• **Vorgegebener Text**:

<<<<

Der Grund dafür klingt vielleicht banal: es dominieren eine Handvoll multinationaler Konzerne den Kaffeemarkt. Durch Fusionen und Übernahmen wurden diese Konzerne immer größer. Gegenüber kleinen Unternehmen, Kaffeebauern und Arbeitern bauen sie so ihre Machtposition immer weiter aus und können daher die Preise für Kaffee nach Belieben diktieren. Die Konzerne verfolgen dabei eine Politik der rücksichtslosen Gewinnmaximierung, die zu massiver Armut bei der ländlichen Bevölkerung führt.

In Europa regt sich darüber niemand auf. Schließlich will der Deutsche für den beliebten Wachmacher auch weiterhin nicht mehr Geld als nötig bezahlen. Aber gerade das ist falsch. Schließlich verlieren die Menschen in anderen Ländern wie in Afrika oder Südamerika ihre Lebensgrundlage. Kinder erhalten keine anständige Ausbildung mehr. Selbst soziale Unruhen und Plünderungen können nicht ausgeschlossen werden.

Fernando Morales-de la Cruz, Gründer von Café For Change, beschreibt in seinem Artikel im Forbes Africa mit dem Titel "A Fight For The Truly Ideal Price Of Coffee" die Zustände in den Anbauregionen.

In seinem Artikel schreibt er, dass 25 Millionen Kaffeebauern und mehr als 125 Millionen Menschen, die am Kaffeeanbau beteiligt sind, in eine tiefe wirtschaftliche und humanitäre Krise gestürzt sind. Sie seien dieser katastrophalen Krise schutzlos ausgeliefert, weil weder die nationalen Regierungen noch die multinationalen Konzerne aus den entwickelten Volkswirtschaften daran ein Interesse haben, dass diese Menschen in Würde leben.

>>>>

• **Datenblock**:
<<<<

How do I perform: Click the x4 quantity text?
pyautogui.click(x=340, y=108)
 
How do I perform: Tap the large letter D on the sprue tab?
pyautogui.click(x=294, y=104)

>>>>

• **Zu erledigende Aufgaben**:
1. Gib aus dem Text über den Kaffeemarkt den Abschnitt zwischen „Der Grund dafür“ und „ländlichen Bevölkerung führt.“ wortgetreu aus, beide Stellen eingeschlossen.
2. Welche Organisation hat Fernando Morales-de la Cruz laut dem Text über den Kaffeemarkt gegründet?
3. Schreib den Text über den Kaffeemarkt im Anschluss an seinen letzten Satz weiter.

• **Ergebnisse pro Aufgabe**:
1.
Der Grund dafür klingt vielleicht banal: es dominieren eine Handvoll multinationaler Konzerne den Kaffeemarkt. Durch Fusionen und Übernahmen wurden diese Konzerne immer größer. Gegenüber kleinen Unternehmen, Kaffeebauern und Arbeitern bauen sie so ihre Machtposition immer weiter aus und können daher die Preise für Kaffee nach Belieben diktieren. Die Konzerne verfolgen dabei eine Politik der rücksichtslosen Gewinnmaximierung, die zu massiver Armut bei der ländlichen Bevölkerung führt.

2. Café For Change

3.
Morales-de la Cruz betonte, dass multinationale Kaffeekonzerne heute weniger als einen Dollar pro Pfund Kaffee bezahlen. Kaffee ist damit 74 Prozent günstiger als im Internationalen Kaffeeabkommen von 1983 festgelegt worden war. Das Abkommen, welches 1989 durch die USA aufgehoben wurde, besaß die ökonomischen Ziele der Preisstabilisierung, der Erhöhung der Kaufkraft der Entwicklungsländer und der Angleichung von Angebot und Nachfrage.

Am Dienstag war der Preis für Kaffee auf 93 US-Cents pro Pfund abgestützt und war damit so günstig wie zuletzt 2006. Aber das ist nur die halbe Wahrheit, wie der Gründer von Café For Change schreibt. Unter Berücksichtigung der US-Verbraucherpreise seit 1983 kostet das Pfund Kaffee heute gerade einmal 36 US-Cents. Zum Vergleich: im Internationalen Kaffeeabkommen wurde der Kaffeepreis auf 1,20 bis 1,40 US-Dollar je Pfund festgelegt. Mit dieser Preisspanne wurden die Herstellungskosten gedeckt.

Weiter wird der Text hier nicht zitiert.